UK minister says don’t buy tickets from ViaGogo, “they are the worst”

If you don’t know by now that online ticket re-sellers are dodgy – ticket re-sellers are dodgy. Now UK Officials are warning against them after they break advertising rules.

One of the biggest digital ticket sellers ViaGogo has been breaking advertising rules and earned the disapproval of a top UK official. UK Digital Minister Margot James has spoken out against them on BBC Radio 5 live, saying: “Don’t choose ViaGogo – they are the worst.”

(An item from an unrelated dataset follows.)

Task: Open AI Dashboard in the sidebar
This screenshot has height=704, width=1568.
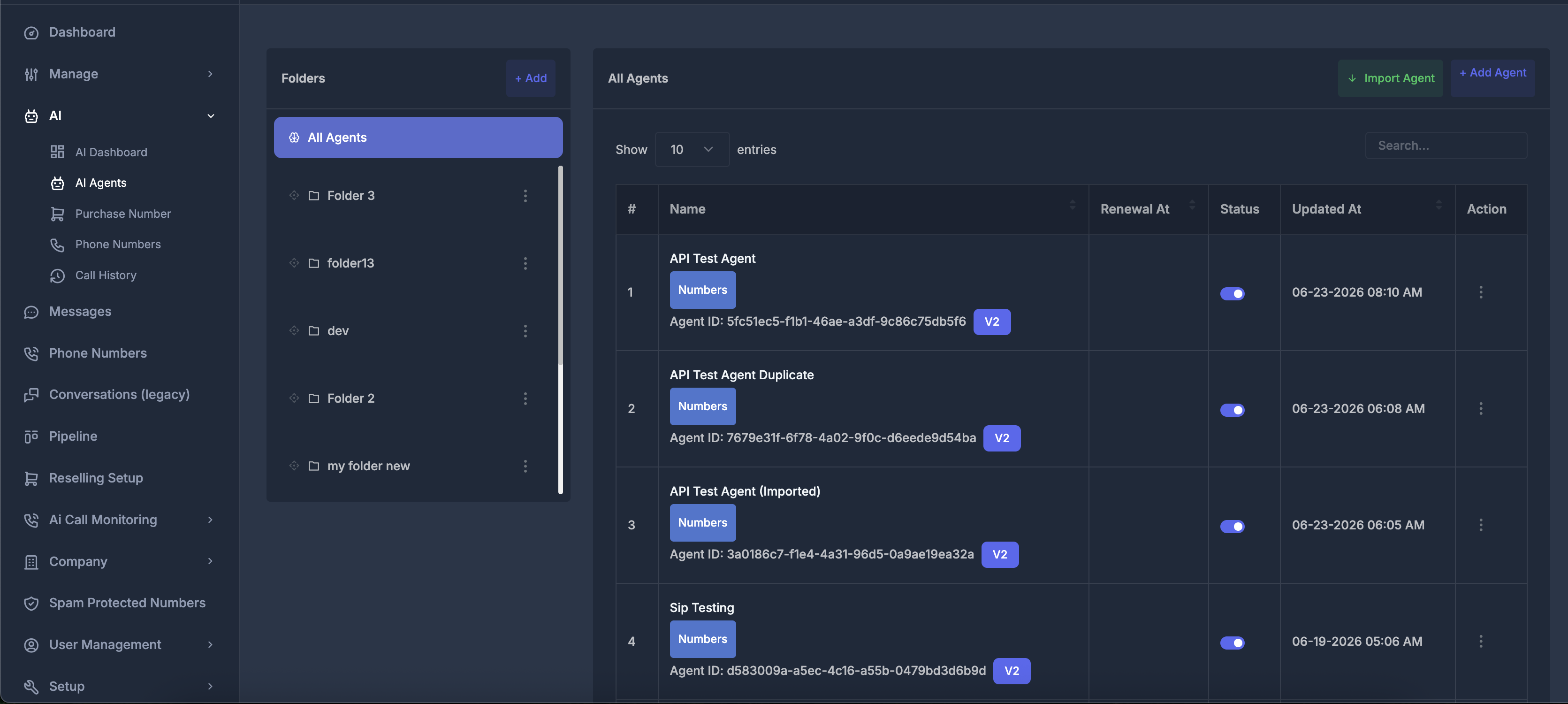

ViaGogo was found to be in breach of National Trading Standards in the UK and the Advertising Standards Authority have been in contact. The ticket re-sellers were found to be breaching the rules of clearly stating additional fees. The ASA took action in March against ViaGogo and 3 other ticket sellers after which ViaGogo said they agreed to make compulsory fees clear by the 26th of May. They’ve now found that they haven’t.

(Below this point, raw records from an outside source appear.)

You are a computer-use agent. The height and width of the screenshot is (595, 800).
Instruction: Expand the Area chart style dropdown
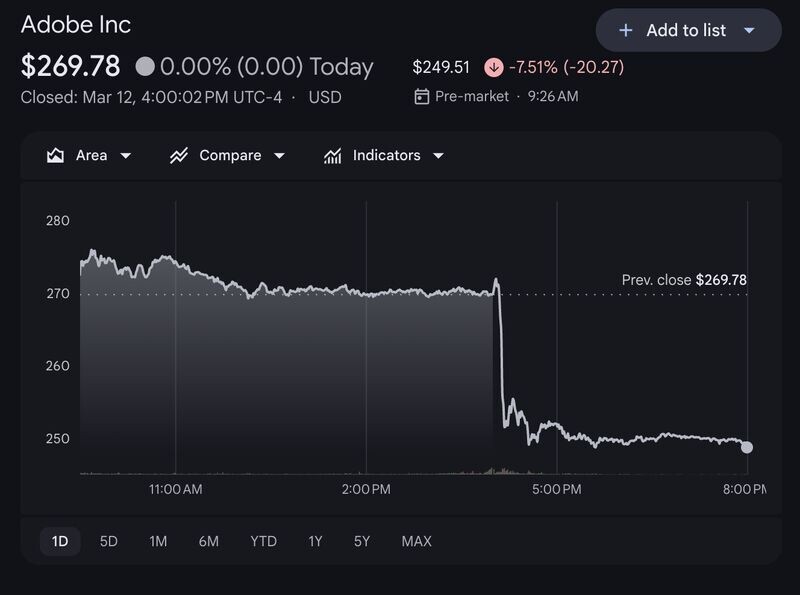pos(126,156)
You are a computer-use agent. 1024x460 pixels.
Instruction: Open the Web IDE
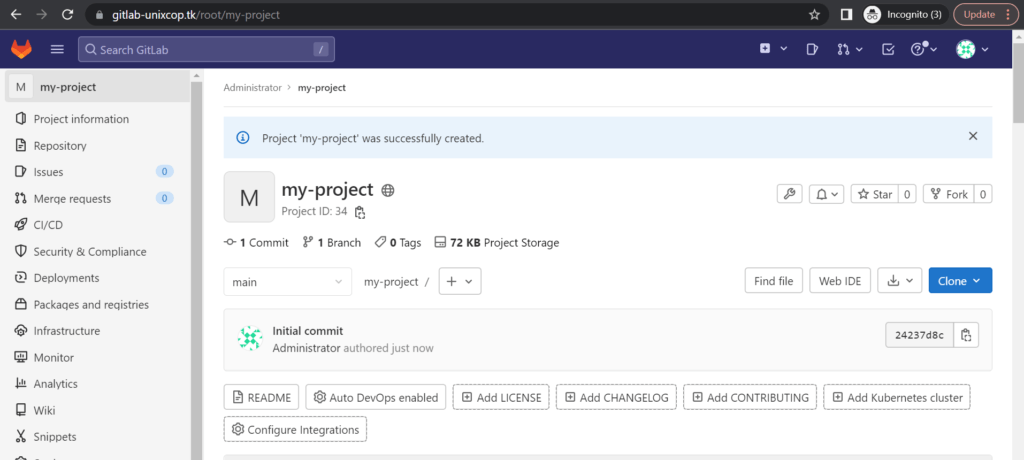[x=840, y=280]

The ASA say: “ViaGogo continues to mislead consumers by not being upfront and clear about additional booking fees and delivery charges that are added at the end of the booking process.” The ASA then sent the case over to the National Trading Standards who will take enforcement action on the issue. A spokesperson said: “We have now launched an investigation into ViaGogo, which will look at all legal options to bring them into compliance with the law.” Penalties for breaching the ASA can include fines and in extreme circumstances lead to closures.

The Advertising Standards Agency requires all of the major secondary ticketing sites to be upfront and clear with any additional fees that may occur in the transaction. Many ticket-buyers have been caught out in recent years by extra charges on top of their tickets, such as ‘administration fees’, which can amount to over 4 times the price of the tickets themselves.

One unlucky mother bought the last 4 tickets for an Ed Sheeran show for her daughter and friends on ViaGogo. The site said the total would amount to £263 which she happily paid for only to find out after the transaction that extra fees incurred brought the cost up to a ridiculous £1,421.